The report said 30 percent of all undergrads reported that someone had tried to establish a romantic, sexual relationship despite the students’ attempts to discourage it. For women, the number was more than 40 percent. The unwanted advances included attempts to stroke, fondle or kiss the student.

The most common reason for not reporting incidents of stalking, violence or nonconsensual sexual contact was a feeling it would cause more trouble than it was worth. Significant numbers of students also cited embarrassment and a desire not to cause trouble for the perpetrator.

The survey found undergraduate women are experiencing the most problems with sexual attitudes and behavior, but also recorded significant rates of problems across gender lines, among different sexual persuasions and by graduate students.

Some form of stalking behavior, including being spied on, having someone show up unwanted or being given unwanted gifts, was experienced by 21 percent of undergrads and 12 percent of grad students.

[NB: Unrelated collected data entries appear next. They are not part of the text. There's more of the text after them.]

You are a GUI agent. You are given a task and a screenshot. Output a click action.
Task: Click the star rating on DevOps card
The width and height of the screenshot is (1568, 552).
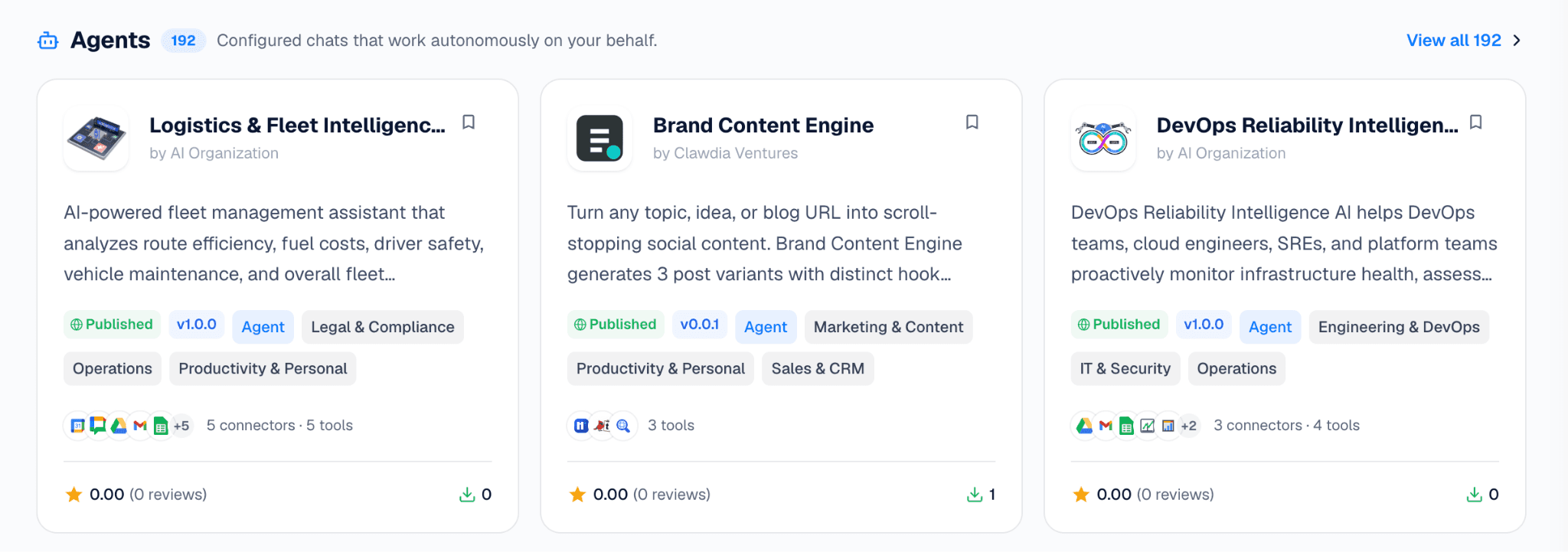(1081, 495)
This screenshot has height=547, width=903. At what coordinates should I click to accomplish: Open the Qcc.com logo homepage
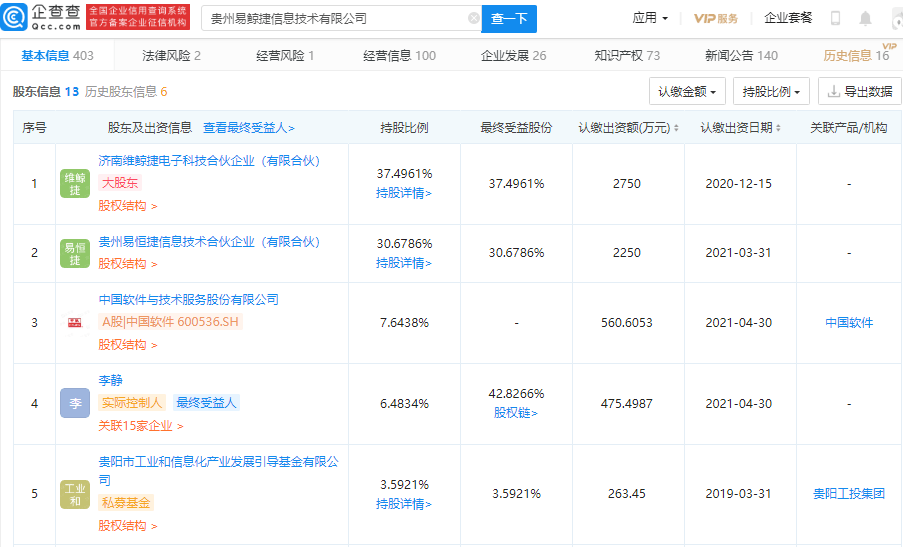coord(41,17)
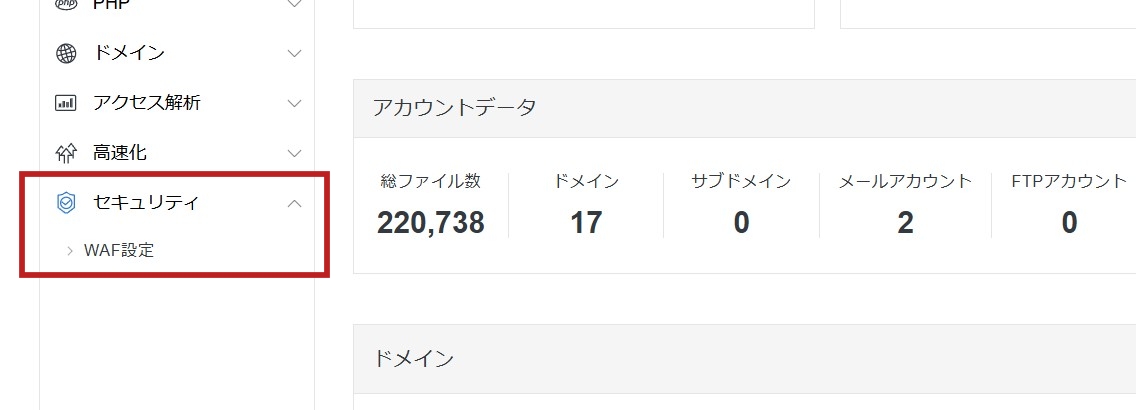Click the アカウントデータ panel header
This screenshot has width=1136, height=410.
(455, 108)
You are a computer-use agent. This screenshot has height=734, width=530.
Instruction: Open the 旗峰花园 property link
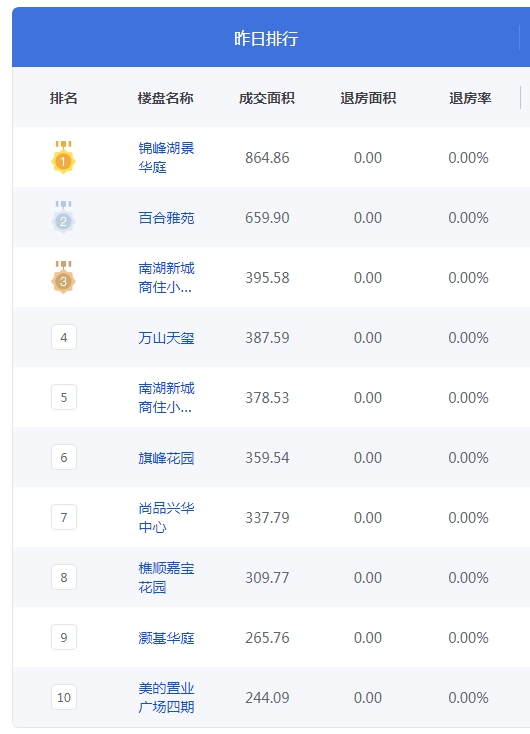click(x=166, y=458)
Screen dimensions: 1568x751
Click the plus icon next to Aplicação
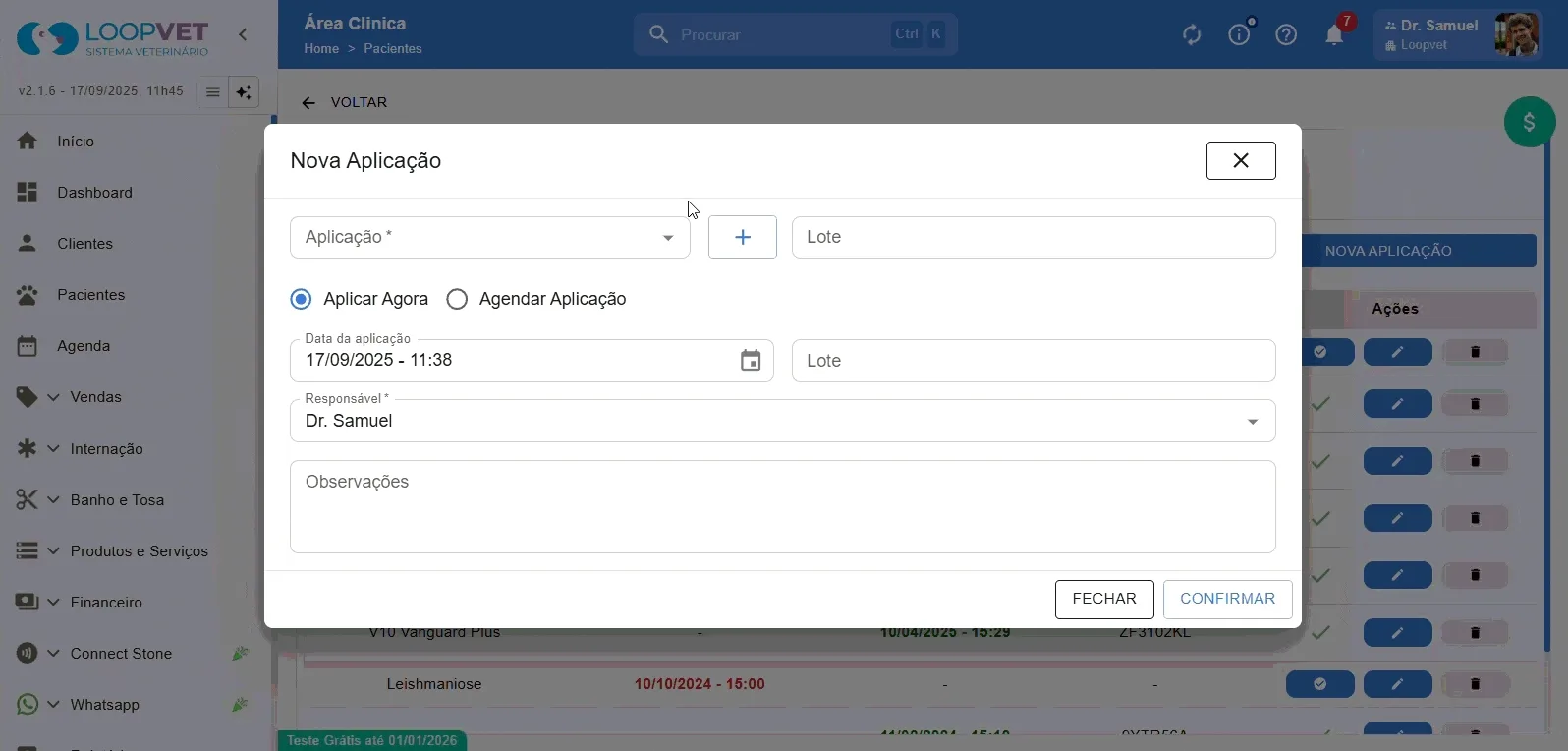click(743, 237)
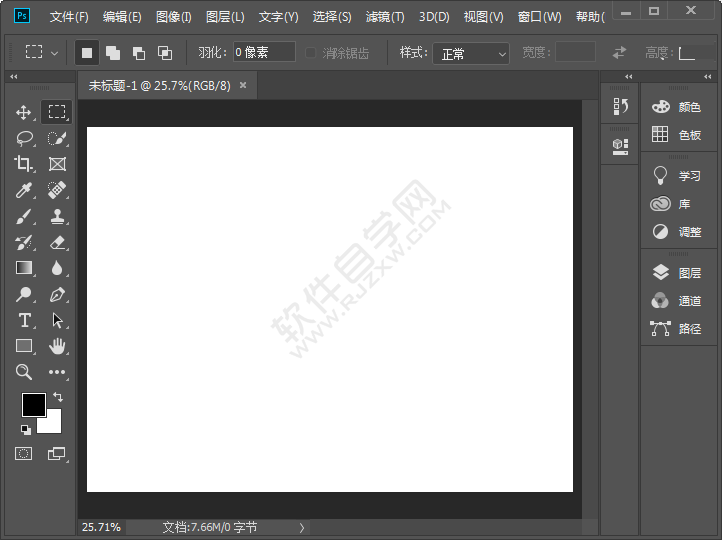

Violent behavior by intimate partners or dates was reported by 12 percent of undergraduates and 7 percent of graduate students. Across all categories of victims, the most common offender by far was a male Penn State student.

Among undergraduate respondents, 56 percent were women and 5 percent lesbian, gay or bisexual. About 41 percent lived on campus.

Penn State president Eric Barron said he hoped to make progress with efforts that include a current focus on training people in “bystander intervention” so more will take action when they witness dangerous incidents.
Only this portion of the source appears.